Thai central bank to launch inter-bank debt consolidation in October

Thailand’s central bank will introduce additional debt consolidation measures enabling retail debtors to combine debts from different lenders in mid-October to cope with the prolonged Covid-19 impact, it said Wednesday.

Debts from retail loans such as personal, credit card, and mortgage loans, including unsecured borrowing, from different financial institutions can be merged into one loan with low interest ceiling rates set by the central bank, said the bank’s senior director Suwannee Jatsadasak. 

“The measures will help debtors, especially individuals and small and medium-sized enterprises, ease their burden,” she added. The existing consolidation measures only allow combining debts in the same institution.

The central bank will also require lenders to cancel prepayment fees for the debt consolidation process, along with more incentives to invite debtors to join the programme. Further details will be released soon.

“Debt consolidation will encourage market competition mechanisms and it will benefit borrowers in terms of interest rate reduction,” said Suwannee.

However, Apiphan Charoenanusorn, the President of Siam Commercial Bank (SCB) said the inter-bank debt consolidation, particularly the unsecured debt – which is not backed by any collateral – might lead to debtors seeking new loans from new lenders.

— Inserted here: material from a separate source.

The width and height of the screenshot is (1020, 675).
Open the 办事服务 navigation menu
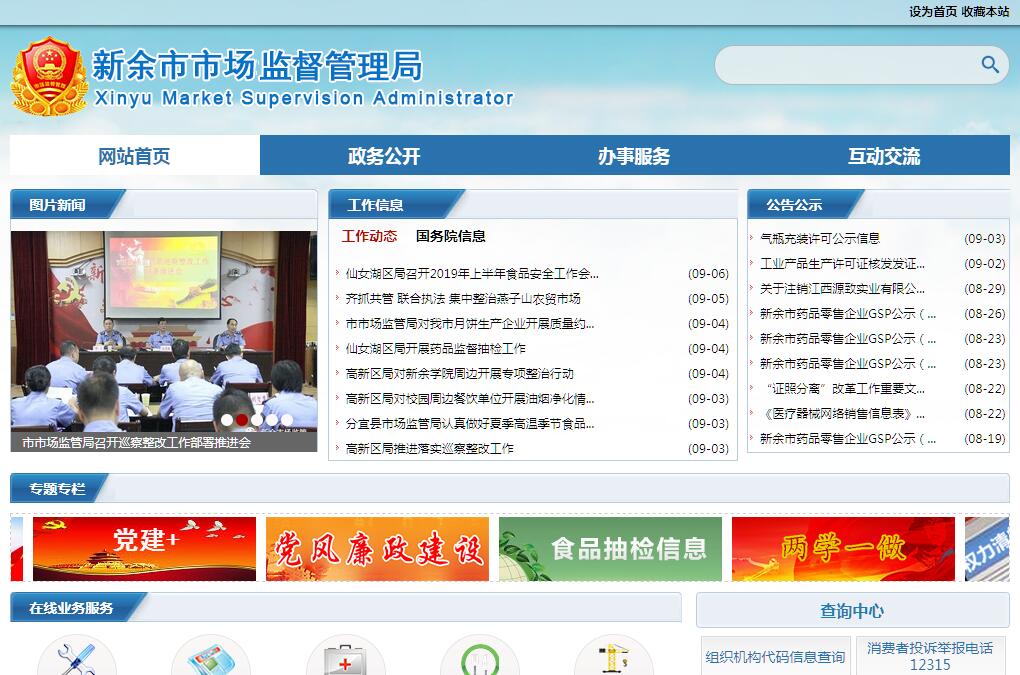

“As long as the debtors are disciplined, we believe debt consolidation will benefit them in the long run,” said Apiphan.

This debt-relief strategy, according to the central bank, is more helpful than lowering the rate ceiling of loans during a time of high credit risk, which would encourage debtors with bad credit to borrow informally.

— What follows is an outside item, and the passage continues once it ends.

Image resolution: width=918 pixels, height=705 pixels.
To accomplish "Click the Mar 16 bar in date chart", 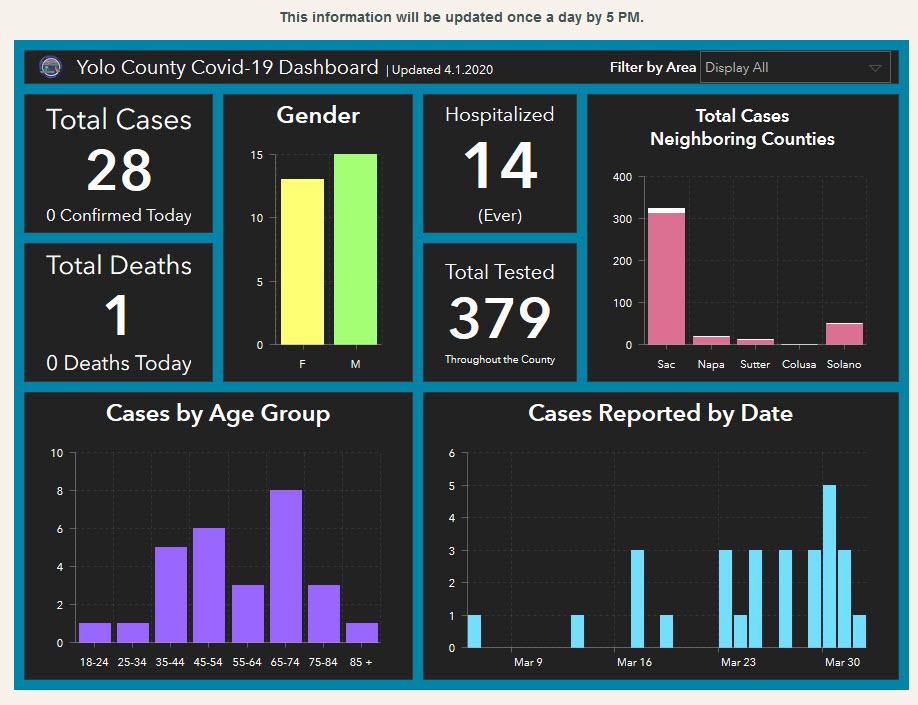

So far, there are 5.12 million debtors participating in the central bank’s debt-relief measures, accounting for total outstanding loans of 3.35 trillion baht.

Policy rate unchanged 

On Wednesday, the bank’s Monetary Policy Committee (MPC) voted to keep its policy rate at a record low of 0.5 per cent for an 11th straight meeting, as widely expected to preserve limited policy ammunition.

The MPC also maintained its economic growth forecast at 0.7 per cent this year but raised the estimate for 2022 from 3.7 to 3.9 per cent made in August, backed by an improved pandemic situation.

However, “The forecasts are still subject to high uncertainty,” assistant-governor Titanun Mallikamas told a briefing.

The Finance Ministry earlier increased the public debt ceiling ratio to gross domestic product from 60 to 70 per cent to allow more fiscal flexibility to tackle the economic downturn.